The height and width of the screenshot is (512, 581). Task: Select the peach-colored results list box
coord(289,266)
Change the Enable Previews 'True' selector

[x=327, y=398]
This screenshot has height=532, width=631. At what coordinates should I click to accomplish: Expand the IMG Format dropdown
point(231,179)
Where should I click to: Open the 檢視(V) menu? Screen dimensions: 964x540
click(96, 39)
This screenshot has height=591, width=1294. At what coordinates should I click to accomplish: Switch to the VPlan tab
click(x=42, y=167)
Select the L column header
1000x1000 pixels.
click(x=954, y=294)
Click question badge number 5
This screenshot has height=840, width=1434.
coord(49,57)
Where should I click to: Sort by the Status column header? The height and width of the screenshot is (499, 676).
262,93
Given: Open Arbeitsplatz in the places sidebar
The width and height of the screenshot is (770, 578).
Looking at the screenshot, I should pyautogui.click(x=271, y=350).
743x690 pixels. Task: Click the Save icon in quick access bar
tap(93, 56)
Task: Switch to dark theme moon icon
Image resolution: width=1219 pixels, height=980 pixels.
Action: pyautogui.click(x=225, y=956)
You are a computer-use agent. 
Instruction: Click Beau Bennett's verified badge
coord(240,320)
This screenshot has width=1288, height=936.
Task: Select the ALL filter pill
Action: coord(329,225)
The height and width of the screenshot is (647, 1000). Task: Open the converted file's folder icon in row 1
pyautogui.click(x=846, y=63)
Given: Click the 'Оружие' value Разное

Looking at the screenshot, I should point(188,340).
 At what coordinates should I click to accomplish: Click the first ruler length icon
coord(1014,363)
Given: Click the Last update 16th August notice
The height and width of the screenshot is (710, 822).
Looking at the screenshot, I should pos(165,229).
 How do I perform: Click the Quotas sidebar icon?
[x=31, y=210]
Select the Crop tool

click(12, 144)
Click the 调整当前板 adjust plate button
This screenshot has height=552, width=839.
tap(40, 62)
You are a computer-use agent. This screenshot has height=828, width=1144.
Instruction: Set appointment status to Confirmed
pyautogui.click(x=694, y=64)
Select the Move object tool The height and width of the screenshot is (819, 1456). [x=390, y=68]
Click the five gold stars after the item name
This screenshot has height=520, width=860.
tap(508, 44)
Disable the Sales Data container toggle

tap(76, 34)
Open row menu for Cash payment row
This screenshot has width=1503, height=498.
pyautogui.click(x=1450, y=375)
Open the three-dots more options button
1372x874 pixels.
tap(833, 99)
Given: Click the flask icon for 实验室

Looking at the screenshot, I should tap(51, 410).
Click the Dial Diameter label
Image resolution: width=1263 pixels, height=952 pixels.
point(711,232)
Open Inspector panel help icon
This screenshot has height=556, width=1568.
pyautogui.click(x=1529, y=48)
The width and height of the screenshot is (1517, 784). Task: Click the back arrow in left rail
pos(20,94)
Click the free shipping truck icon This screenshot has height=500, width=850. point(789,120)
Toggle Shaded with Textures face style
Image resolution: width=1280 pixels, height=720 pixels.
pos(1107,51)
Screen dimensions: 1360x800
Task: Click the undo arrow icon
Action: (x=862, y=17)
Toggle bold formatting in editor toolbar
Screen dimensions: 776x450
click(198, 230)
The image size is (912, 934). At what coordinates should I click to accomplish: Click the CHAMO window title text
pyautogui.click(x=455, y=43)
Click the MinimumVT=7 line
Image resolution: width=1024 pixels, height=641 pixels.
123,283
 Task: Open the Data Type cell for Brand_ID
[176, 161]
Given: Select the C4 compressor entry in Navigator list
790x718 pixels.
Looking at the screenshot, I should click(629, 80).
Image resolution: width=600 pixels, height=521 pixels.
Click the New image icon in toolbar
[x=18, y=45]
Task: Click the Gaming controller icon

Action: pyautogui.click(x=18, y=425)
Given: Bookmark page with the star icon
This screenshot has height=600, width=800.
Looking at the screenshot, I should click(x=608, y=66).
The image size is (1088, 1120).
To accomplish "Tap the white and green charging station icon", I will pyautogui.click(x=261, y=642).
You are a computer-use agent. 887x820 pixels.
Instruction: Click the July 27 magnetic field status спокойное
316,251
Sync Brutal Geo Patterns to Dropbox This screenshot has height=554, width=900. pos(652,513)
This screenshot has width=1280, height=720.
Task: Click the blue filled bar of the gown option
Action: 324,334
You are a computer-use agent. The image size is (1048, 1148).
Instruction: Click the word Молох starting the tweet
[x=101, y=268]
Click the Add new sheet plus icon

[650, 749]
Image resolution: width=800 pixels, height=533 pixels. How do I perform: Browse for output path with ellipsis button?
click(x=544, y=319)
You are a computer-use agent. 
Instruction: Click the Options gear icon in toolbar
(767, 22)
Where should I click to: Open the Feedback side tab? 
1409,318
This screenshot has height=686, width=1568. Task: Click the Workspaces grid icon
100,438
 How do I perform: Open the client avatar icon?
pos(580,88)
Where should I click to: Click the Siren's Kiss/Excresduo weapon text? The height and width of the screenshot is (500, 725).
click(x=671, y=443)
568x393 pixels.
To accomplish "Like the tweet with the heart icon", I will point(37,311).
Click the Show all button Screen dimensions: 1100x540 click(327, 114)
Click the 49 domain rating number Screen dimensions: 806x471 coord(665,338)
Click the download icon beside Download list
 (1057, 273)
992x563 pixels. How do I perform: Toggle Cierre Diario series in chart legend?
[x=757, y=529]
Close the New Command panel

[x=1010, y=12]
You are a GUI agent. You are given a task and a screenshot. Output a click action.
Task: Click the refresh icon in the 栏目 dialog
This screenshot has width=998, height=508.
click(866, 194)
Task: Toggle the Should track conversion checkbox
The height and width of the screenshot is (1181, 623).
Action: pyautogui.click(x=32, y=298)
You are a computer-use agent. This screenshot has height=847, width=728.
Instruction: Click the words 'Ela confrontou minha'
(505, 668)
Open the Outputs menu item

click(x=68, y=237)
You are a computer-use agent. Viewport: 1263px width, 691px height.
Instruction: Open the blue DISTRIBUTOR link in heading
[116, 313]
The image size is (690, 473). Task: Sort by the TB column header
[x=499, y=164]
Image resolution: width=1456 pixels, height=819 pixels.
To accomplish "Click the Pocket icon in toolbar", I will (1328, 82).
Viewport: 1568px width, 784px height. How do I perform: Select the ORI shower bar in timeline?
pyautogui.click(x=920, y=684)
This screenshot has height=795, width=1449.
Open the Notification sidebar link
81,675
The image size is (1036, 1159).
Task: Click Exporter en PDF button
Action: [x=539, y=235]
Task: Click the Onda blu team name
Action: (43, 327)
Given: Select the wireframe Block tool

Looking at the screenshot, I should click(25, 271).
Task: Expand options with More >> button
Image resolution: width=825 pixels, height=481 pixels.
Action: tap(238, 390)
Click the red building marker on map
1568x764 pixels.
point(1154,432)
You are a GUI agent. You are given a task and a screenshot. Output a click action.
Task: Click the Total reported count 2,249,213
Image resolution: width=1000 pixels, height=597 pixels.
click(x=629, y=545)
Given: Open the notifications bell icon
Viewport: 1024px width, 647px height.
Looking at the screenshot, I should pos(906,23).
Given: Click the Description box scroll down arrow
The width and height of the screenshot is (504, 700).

::::

[WORK REQUIRED] Copy the material above verbatim.

[TASK RESULT]
The height and width of the screenshot is (512, 581). Task: Select the peach-colored results list box
coord(289,266)
Change the Enable Previews 'True' selector

[x=327, y=398]
This screenshot has height=532, width=631. At what coordinates should I click to accomplish: Expand the IMG Format dropdown
point(231,179)
Where should I click to: Open the 檢視(V) menu? Screen dimensions: 964x540
click(96, 39)
This screenshot has height=591, width=1294. At what coordinates should I click to accomplish: Switch to the VPlan tab
click(x=42, y=167)
Select the L column header
1000x1000 pixels.
click(x=954, y=294)
Click question badge number 5
This screenshot has height=840, width=1434.
coord(49,57)
Where should I click to: Sort by the Status column header? The height and width of the screenshot is (499, 676).
262,93
Given: Open Arbeitsplatz in the places sidebar
The width and height of the screenshot is (770, 578).
Looking at the screenshot, I should pyautogui.click(x=271, y=350).
743x690 pixels. Task: Click the Save icon in quick access bar
tap(93, 56)
Task: Switch to dark theme moon icon
Image resolution: width=1219 pixels, height=980 pixels.
Action: pyautogui.click(x=225, y=956)
You are a computer-use agent. 
Instruction: Click Beau Bennett's verified badge
coord(240,320)
This screenshot has width=1288, height=936.
Task: Select the ALL filter pill
Action: coord(329,225)
The height and width of the screenshot is (647, 1000). Task: Open the converted file's folder icon in row 1
pyautogui.click(x=846, y=63)
Given: Click the 'Оружие' value Разное

Looking at the screenshot, I should point(188,340).
 At what coordinates should I click to accomplish: Click the first ruler length icon
coord(1014,363)
Given: Click the Last update 16th August notice
The height and width of the screenshot is (710, 822).
Looking at the screenshot, I should pos(165,229).
 How do I perform: Click the Quotas sidebar icon?
[x=31, y=210]
Select the Crop tool

click(12, 144)
Click the 调整当前板 adjust plate button
This screenshot has height=552, width=839.
tap(40, 62)
You are a computer-use agent. This screenshot has height=828, width=1144.
Instruction: Set appointment status to Confirmed
pyautogui.click(x=694, y=64)
Select the Move object tool The height and width of the screenshot is (819, 1456). [x=390, y=68]
Click the five gold stars after the item name
This screenshot has height=520, width=860.
tap(508, 44)
Disable the Sales Data container toggle

tap(76, 34)
Open row menu for Cash payment row
This screenshot has width=1503, height=498.
pyautogui.click(x=1450, y=375)
Open the three-dots more options button
1372x874 pixels.
tap(833, 99)
Given: Click the flask icon for 实验室

Looking at the screenshot, I should tap(51, 410).
Click the Dial Diameter label
Image resolution: width=1263 pixels, height=952 pixels.
point(711,232)
Open Inspector panel help icon
This screenshot has height=556, width=1568.
pyautogui.click(x=1529, y=48)
The width and height of the screenshot is (1517, 784). Task: Click the back arrow in left rail
pos(20,94)
Click the free shipping truck icon This screenshot has height=500, width=850. point(789,120)
Toggle Shaded with Textures face style
Image resolution: width=1280 pixels, height=720 pixels.
pos(1107,51)
Screen dimensions: 1360x800
Task: Click the undo arrow icon
Action: (x=862, y=17)
Toggle bold formatting in editor toolbar
Screen dimensions: 776x450
click(198, 230)
The image size is (912, 934). At what coordinates should I click to accomplish: Click the CHAMO window title text
pyautogui.click(x=455, y=43)
Click the MinimumVT=7 line
Image resolution: width=1024 pixels, height=641 pixels.
123,283
 Task: Open the Data Type cell for Brand_ID
[176, 161]
Given: Select the C4 compressor entry in Navigator list
790x718 pixels.
Looking at the screenshot, I should click(629, 80).
Image resolution: width=600 pixels, height=521 pixels.
Click the New image icon in toolbar
[x=18, y=45]
Task: Click the Gaming controller icon

Action: pyautogui.click(x=18, y=425)
Given: Bookmark page with the star icon
This screenshot has height=600, width=800.
Looking at the screenshot, I should click(x=608, y=66).
The image size is (1088, 1120).
To accomplish "Tap the white and green charging station icon", I will pyautogui.click(x=261, y=642).
You are a computer-use agent. 887x820 pixels.
Instruction: Click the July 27 magnetic field status спокойное
316,251
Sync Brutal Geo Patterns to Dropbox This screenshot has height=554, width=900. pos(652,513)
This screenshot has width=1280, height=720.
Task: Click the blue filled bar of the gown option
Action: 324,334
You are a computer-use agent. The image size is (1048, 1148).
Instruction: Click the word Молох starting the tweet
[x=101, y=268]
Click the Add new sheet plus icon

[650, 749]
Image resolution: width=800 pixels, height=533 pixels. How do I perform: Browse for output path with ellipsis button?
click(x=544, y=319)
You are a computer-use agent. 
Instruction: Click the Options gear icon in toolbar
(767, 22)
Where should I click to: Open the Feedback side tab? 
1409,318
This screenshot has height=686, width=1568. Task: Click the Workspaces grid icon
100,438
 How do I perform: Open the client avatar icon?
pos(580,88)
Where should I click to: Click the Siren's Kiss/Excresduo weapon text? The height and width of the screenshot is (500, 725).
click(x=671, y=443)
568x393 pixels.
To accomplish "Like the tweet with the heart icon", I will point(37,311).
Click the Show all button Screen dimensions: 1100x540 click(327, 114)
Click the 49 domain rating number Screen dimensions: 806x471 coord(665,338)
Click the download icon beside Download list
 (1057, 273)
992x563 pixels. How do I perform: Toggle Cierre Diario series in chart legend?
[x=757, y=529]
Close the New Command panel

[x=1010, y=12]
You are a GUI agent. You are given a task and a screenshot. Output a click action.
Task: Click the refresh icon in the 栏目 dialog
This screenshot has width=998, height=508.
click(866, 194)
Task: Toggle the Should track conversion checkbox
The height and width of the screenshot is (1181, 623).
Action: pyautogui.click(x=32, y=298)
You are a computer-use agent. This screenshot has height=847, width=728.
Instruction: Click the words 'Ela confrontou minha'
(505, 668)
Open the Outputs menu item

click(x=68, y=237)
You are a computer-use agent. Viewport: 1263px width, 691px height.
Instruction: Open the blue DISTRIBUTOR link in heading
[116, 313]
The image size is (690, 473). Task: Sort by the TB column header
[x=499, y=164]
Image resolution: width=1456 pixels, height=819 pixels.
To accomplish "Click the Pocket icon in toolbar", I will (1328, 82).
Viewport: 1568px width, 784px height. How do I perform: Select the ORI shower bar in timeline?
pyautogui.click(x=920, y=684)
This screenshot has height=795, width=1449.
Open the Notification sidebar link
81,675
The image size is (1036, 1159).
Task: Click Exporter en PDF button
Action: [x=539, y=235]
Task: Click the Onda blu team name
Action: (43, 327)
Given: Select the wireframe Block tool

Looking at the screenshot, I should click(25, 271).
Task: Expand options with More >> button
Image resolution: width=825 pixels, height=481 pixels.
Action: tap(238, 390)
Click the red building marker on map
1568x764 pixels.
point(1154,432)
You are a GUI agent. You are given a task and a screenshot. Output a click action.
Task: Click the Total reported count 2,249,213
Image resolution: width=1000 pixels, height=597 pixels.
click(x=629, y=545)
Given: Open the notifications bell icon
Viewport: 1024px width, 647px height.
Looking at the screenshot, I should pos(906,23).
Given: Click the Description box scroll down arrow
The width and height of the screenshot is (504, 700).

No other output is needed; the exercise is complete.